• Natalie Milewski

Arizona & Florida Legislatures Introduce Anti-Abortion Bills

Following suit to the highly controversial Texas abortion ban, Arizona and Florida have introduced their own anti-abortion laws. Roe v. Wade, considered the super-precedent of all Supreme Court rulings, is what these two laws are looking to begin to overturn. Roe v. Wade granted the right to an abortion without excessive government restriction. This law was and still is one of the most controversial laws this generation has seen, and the conversations surrounding it will not cease with the upcoming regulations.


The "Texas Heartbeat Act," also known as SB 8, details that abortion is unlawful if the woman seeking the abortion is detected at least six weeks pregnant with a fetal heartbeat. Unfortunately, many women remain unaware of their pregnancy at six weeks. It also calls for those who assist, aid, and perform abortions to be sued for up to $10,000 by anyone in the country. These are just two of the major highlights of the law’s provisions. However, an exemption of medical emergency is included in this law that allows physicians to deem if abortion is necessary.


The Supreme Court upheld the Texas abortion law on September 1 with a 5-4 split. President Biden, Speaker of the House Nancy Pelosi, and Attorney General Merrick Garland expressed discontent against the ruling. Also, the Justice Department sued Texas over SB 8, hoping that the Texas courts would block this law on September 9. Since then, a district court judge temporarily blocked the law in Texas, stating, “women have been unlawfully prevented from exercising control over their lives in ways that the Constitution protects.” However, it took less than 48 hours for the 5th U.S. Circuit Court of Appeals, one of the most conservative circuit courts, to reinstate SB 8 on October 8.

Photo Courtesy: Miami Herald

Arizona’s legislative proposal SB 1457 closely aligns with aspects of Texas’ law but differs in others. In comparison, this law requires that any medical professional with knowledge of abortion report it or be subject to the same $10,000 fee along with legal fees. Next, Section 4 states that public education institutions cannot counsel in favor of abortion, refer someone to an abortion, or perform/provide the service. Finally, the case of genetic abnormalities is what the eight Republican senators who signed this bill are looking to make their case on. This law provides a provision that no woman can receive an abortion based on the “presence or presumed of an abnormal gene expression in an unborn child.” Since this law was presented, USA Today reported that a federal judge temporarily blocked the enforcement of the law due to it promoting “self-mandated misinformation” The judge also called this law “troubling.”

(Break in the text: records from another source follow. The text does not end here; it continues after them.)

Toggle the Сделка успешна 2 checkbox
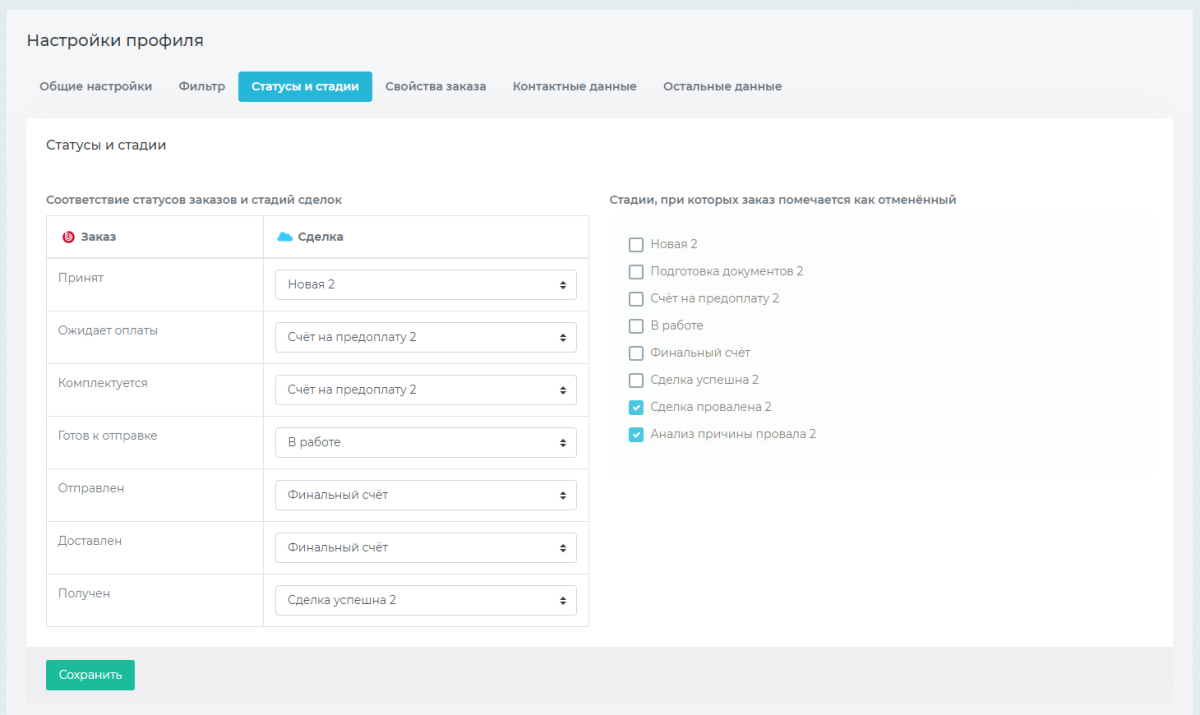1200x715 pixels. [636, 380]
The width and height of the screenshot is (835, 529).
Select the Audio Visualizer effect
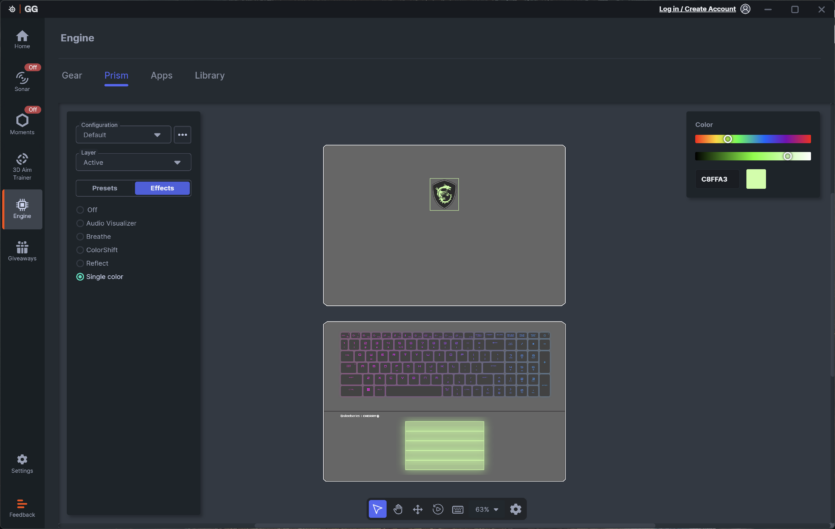pyautogui.click(x=80, y=223)
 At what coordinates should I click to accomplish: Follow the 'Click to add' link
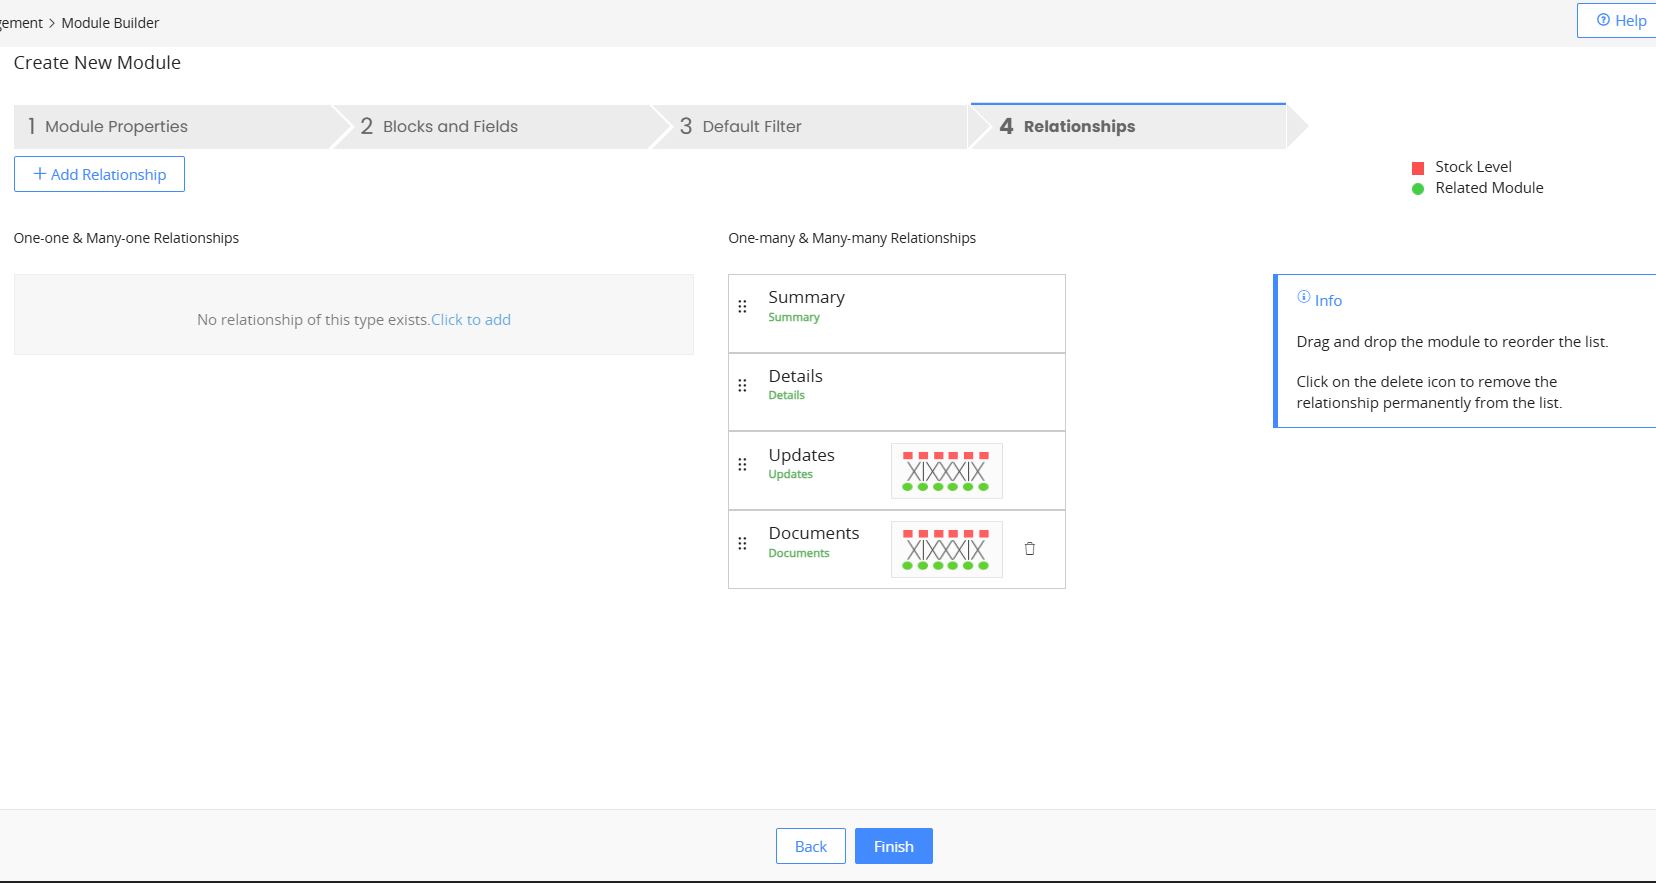[470, 320]
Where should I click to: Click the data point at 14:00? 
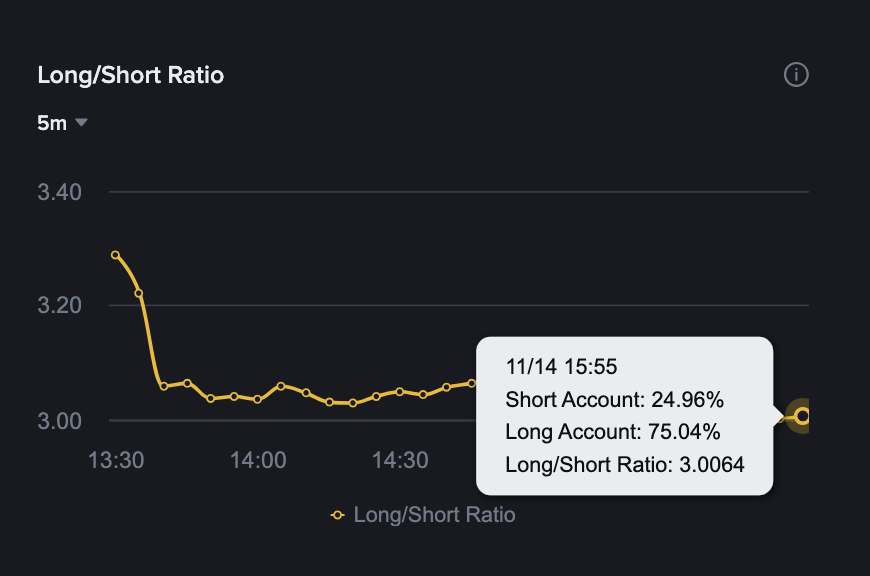coord(257,399)
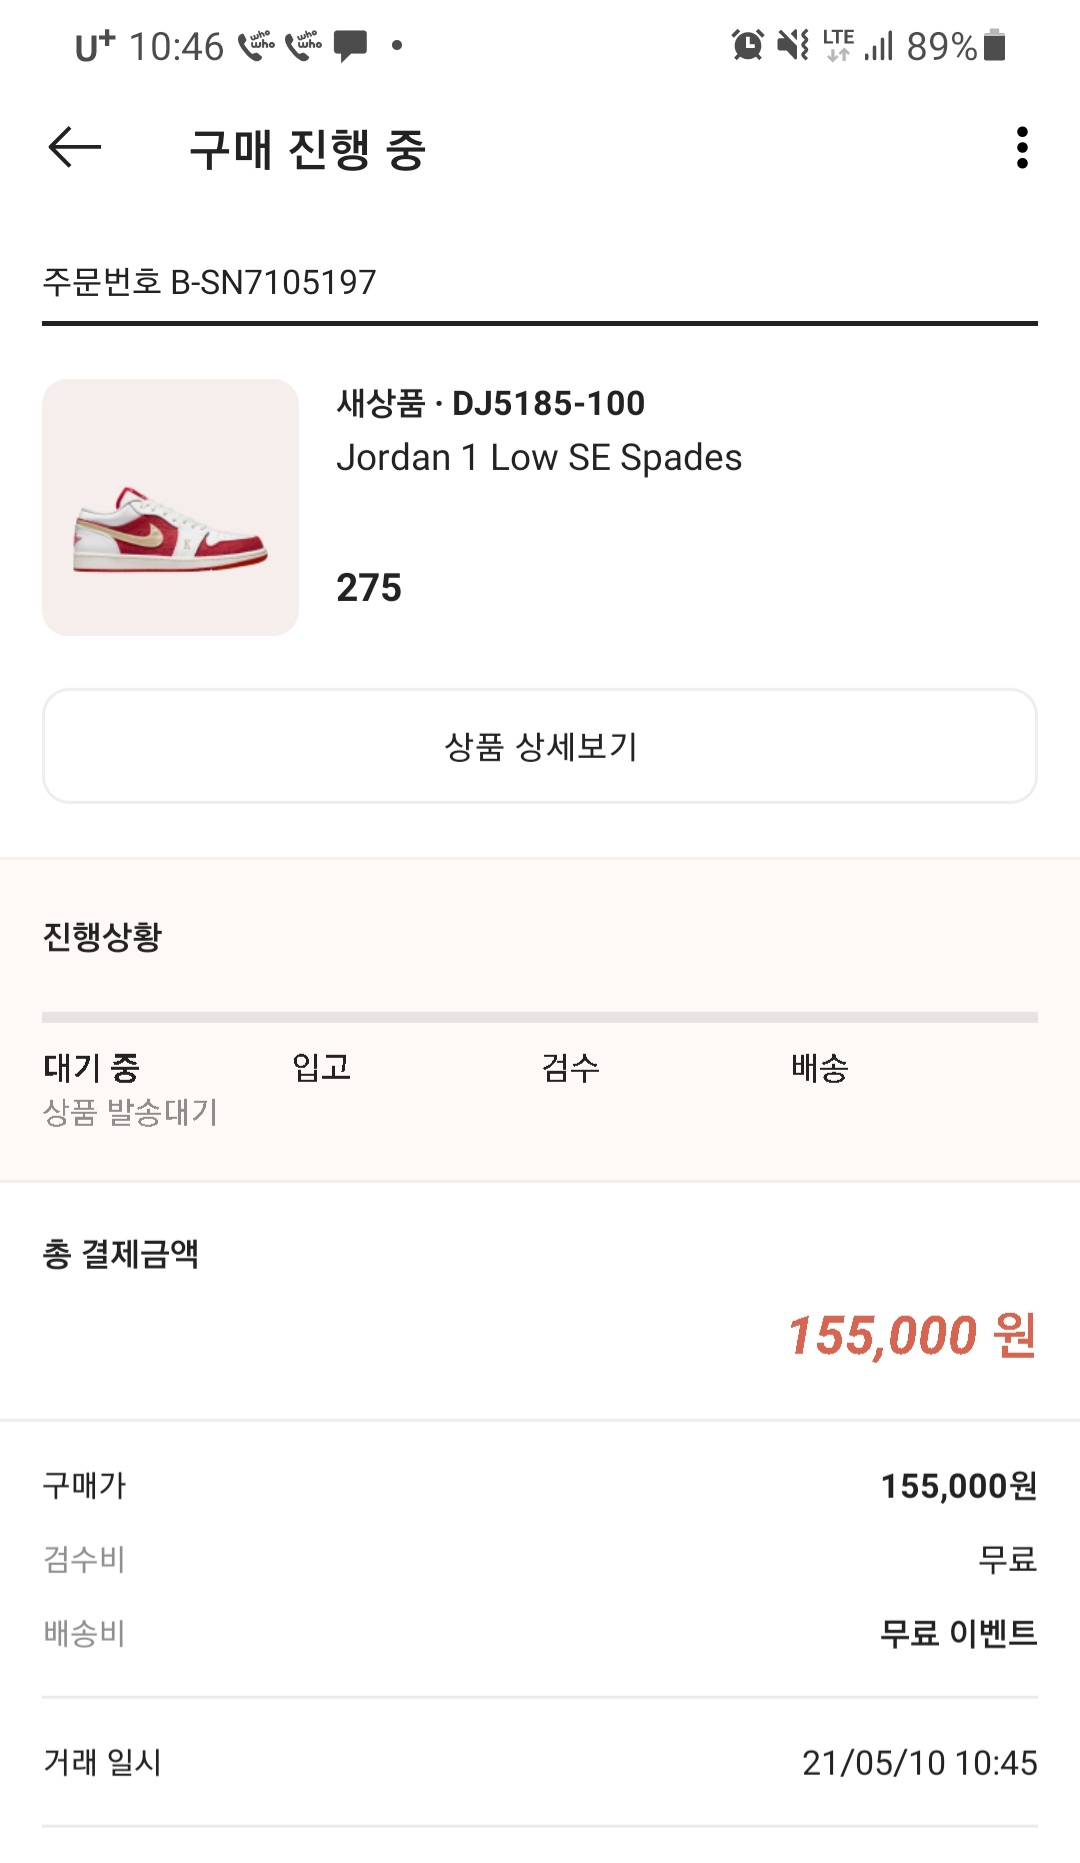
Task: Tap the 무료 이벤트 shipping fee text
Action: tap(958, 1633)
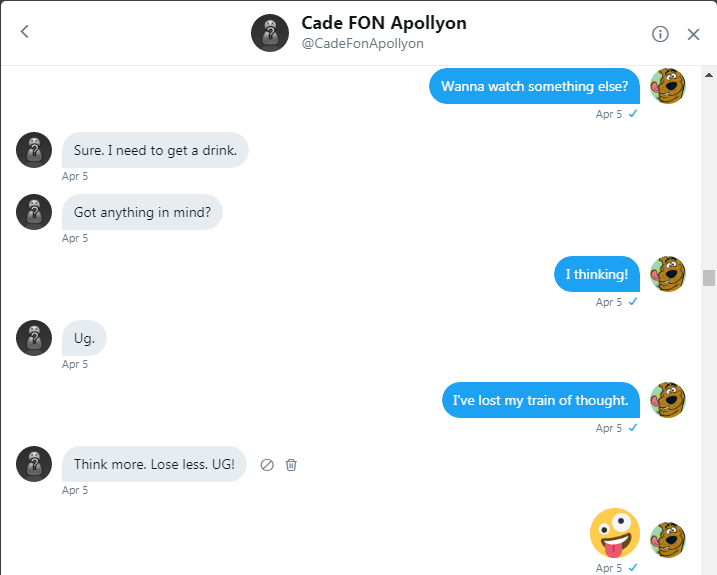Click Cade FON Apollyon header avatar
717x575 pixels.
tap(270, 33)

Florida’s law, HB 167, also known as the ‘Florida Heartbeat Act’ contains interesting provisions that Arizona and Texas both did not include in their laws. Specifically, Section 3 requires the physician to go over all possible risks of the procedure, obtaining it or not. This creates the narrative of anti-abortion lectures in doctor’s offices, which could deter women from seeking out abortions in the future. Furthermore, ultrasound providers “must provide the woman an opportunity to view the live ultrasound images and hear an explanation about them.” While a woman can decline this offer, she must sign a form acknowledging that she made that decision of her own free will. Another peculiar section of this law is one pertaining to the information given to the patient within 24 hours of a request for an abortion. This includes the provider providing pamphlets, education materials about the effects of abortion, and alternative options.


These three laws working their way through the courts seek one thing, to overtime the landmark case Roe v. Wade. The question moving forward is, will the conservative-dominated Supreme Court be able to overturn it? Chief Justice Roberts, a conservative justice, dissented on SB 8 and sided with the three liberal justices, Justice Sotomayor, Justice Kagan, and Justice Breyer. It is possible that the other justices will not follow suit in defending the super precedent, but a split in the court to uphold the precedent could still happen.


The larger implications of these laws are far more critical than the politicization of abortion. Women for generations had sought out unsafe abortions when they were not medically provided to them. In 2020, the World Health Organization stated that 1 in 3 abortions are done in less than safe or dangerous conditions before introducing these restrictive laws.


President Biden, a staunch supporter of Roe v. Wade, said of Texas’ law:, “And the most pernicious thing about the Texas law, it sort of creates a vigilante system where people get rewards to go out and to —” However, comments like this from senior leadership in the Democratic party and the president have not deterred other Republican states like South Carolina and Mississippi from discussing the beginning of their fight against abortion in courts. Sen. Larry Grooms (R-SC) stated, “If the Texas legislation stands a greater chance of being upheld by the Supreme Court, certainly we would move to pass legislation that would mirror what Texas did.” Grooms suggested that Texas is just a blueprint for all Republican states, as we have seen with Florida and Arizona thus far.


As the Texas Heartbeat Act remains in effect, a spew of challengers in court ensure the legal and political fight between pro-choice and pro-life will intensify.